4.2 Extended Eulerian Sequence Let X = (x₀, x₁, ..., xₖ₋₁) and Y = (y₀, y₁, ..., yₖ₋₁) be vertices in a k-dimensional cube that represents the state vector space of a deleted neighborhood of size k. Vertex X is said to be ≥ vertex Y if and only if xᵢ ≥ yᵢ for i = 0,1, ..., k-1. Conversely, X is said to be ≤ Y if and only if xᵢ ≤ yᵢ for i = 0,1, ..., k-1. Otherwise, if for some i, j xᵢ > yᵢ and xⱼ < yⱼ then X and Y are unordered. We define a DDNPSF graph for a k-bit deleted neighborhood as a graph where there is a vertex for each k-bit pattern. Two vertices X and Y are connected if and only if they satisfy the following two conditions:

1. The Hamming distance between X and Y is exactly 2, i.e., HD(X,Y) = 2
2. X ≥ Y, or X ≤ Y

When two vertices, X and Y are connected, they are connected by exactly two directed arcs: one from X to Y, and the other from Y to X. Condition 1 ensures that, moving from vertex X to vertex Y corresponds to a double transition write. Condition 2 ensures that the double transition write is either positive (X ≤ Y) or negative (X ≥ Y).
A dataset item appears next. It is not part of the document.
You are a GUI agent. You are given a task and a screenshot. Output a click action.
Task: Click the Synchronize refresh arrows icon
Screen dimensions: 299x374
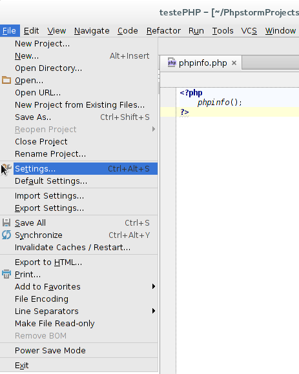(6, 235)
Traversing the set of all directed arcs in the DDNPSF graph sensitizes all of the positive and negative DDNPSF faults for a deleted neighborhood of size k. Thus, a tour through this graph such that each directed arc is traversed at least once constitutes a test sequence for DDNPSFs. The length of such test sequence is minimum if each directed arc is traversed only once.
Figure 5 shows the DDNPSF graph for a hypothetical neighborhood of size \( k = 3 \). The arcs are shown in heavy lines. Each line represents two directed arcs (one for each direction). The dotted lines represent the arcs of a single-port DDNPSF Eulerian graph. The arcs of the DDNPSF graph can be easily identified if the vertices of the \( k \)-dimensional cube are arranged in levels such that a vertex \( X \) appears in level \( i \), \( i \in \{0,1,\ldots,k\} \), if and only if vertex \( X \) represents a pattern which has exactly \( i \) ones. This is illustrated in Figure 6 for the hypothetical case of \( k = 3 \) where arcs emanating from a vertex on level 0 (level 3) can only connect to a vertex on level 2 (level 1) and vice versa. It is clear from Figure 6 that the DDNPSF graph is not connected, but rather consists of two strongly connected subgraphs. Each of the two subgraphs is an Eulerian graph with a possible subtour which traverses each directed arc of the subgraph exactly once [26]. An extended Eulerian sequence (EES) for \( k = 3 \) is constructed by linking the two Eulerian subtours as shown in Table 1. Each of subtour 1, and subtour 2 has a length of 6. In addition, a link of two double write operations is needed to move from the end of subtour 1 (000) to the beginning of subtour 2 (111). Thus, such a test sequence has a length of 14.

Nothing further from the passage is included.